_Data for this task_:
#####
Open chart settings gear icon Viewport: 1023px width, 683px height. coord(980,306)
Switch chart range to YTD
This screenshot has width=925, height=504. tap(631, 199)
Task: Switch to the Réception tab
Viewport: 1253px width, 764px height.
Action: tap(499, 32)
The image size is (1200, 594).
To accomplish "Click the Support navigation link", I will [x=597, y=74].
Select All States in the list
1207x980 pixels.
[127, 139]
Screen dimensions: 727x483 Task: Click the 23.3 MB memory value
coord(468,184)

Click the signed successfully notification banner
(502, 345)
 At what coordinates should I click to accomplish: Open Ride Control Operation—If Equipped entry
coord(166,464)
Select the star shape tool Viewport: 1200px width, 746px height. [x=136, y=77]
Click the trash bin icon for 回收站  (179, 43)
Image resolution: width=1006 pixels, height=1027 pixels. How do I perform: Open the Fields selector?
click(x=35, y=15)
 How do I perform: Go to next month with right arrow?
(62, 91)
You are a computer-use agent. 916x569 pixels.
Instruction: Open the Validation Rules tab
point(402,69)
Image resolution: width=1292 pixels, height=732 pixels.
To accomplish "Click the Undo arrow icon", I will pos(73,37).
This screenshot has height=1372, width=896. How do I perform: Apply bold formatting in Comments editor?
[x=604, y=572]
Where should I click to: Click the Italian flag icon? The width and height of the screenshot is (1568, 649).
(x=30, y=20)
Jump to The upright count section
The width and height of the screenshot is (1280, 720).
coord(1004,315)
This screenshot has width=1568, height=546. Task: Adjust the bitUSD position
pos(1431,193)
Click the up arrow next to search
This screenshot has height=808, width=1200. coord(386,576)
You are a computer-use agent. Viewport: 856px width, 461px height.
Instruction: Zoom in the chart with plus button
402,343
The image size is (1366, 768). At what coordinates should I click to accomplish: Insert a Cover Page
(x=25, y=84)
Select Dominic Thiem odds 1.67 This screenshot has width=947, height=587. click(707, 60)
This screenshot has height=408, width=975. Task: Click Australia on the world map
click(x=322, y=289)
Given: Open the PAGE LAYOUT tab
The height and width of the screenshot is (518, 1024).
#####
_Exercise aim_:
From the entries, copy every line in which the string "will" can be found.

_Your response_:
To accomplish "Click the Support navigation link", I will [x=597, y=74].
To accomplish "Click the Undo arrow icon", I will pos(73,37).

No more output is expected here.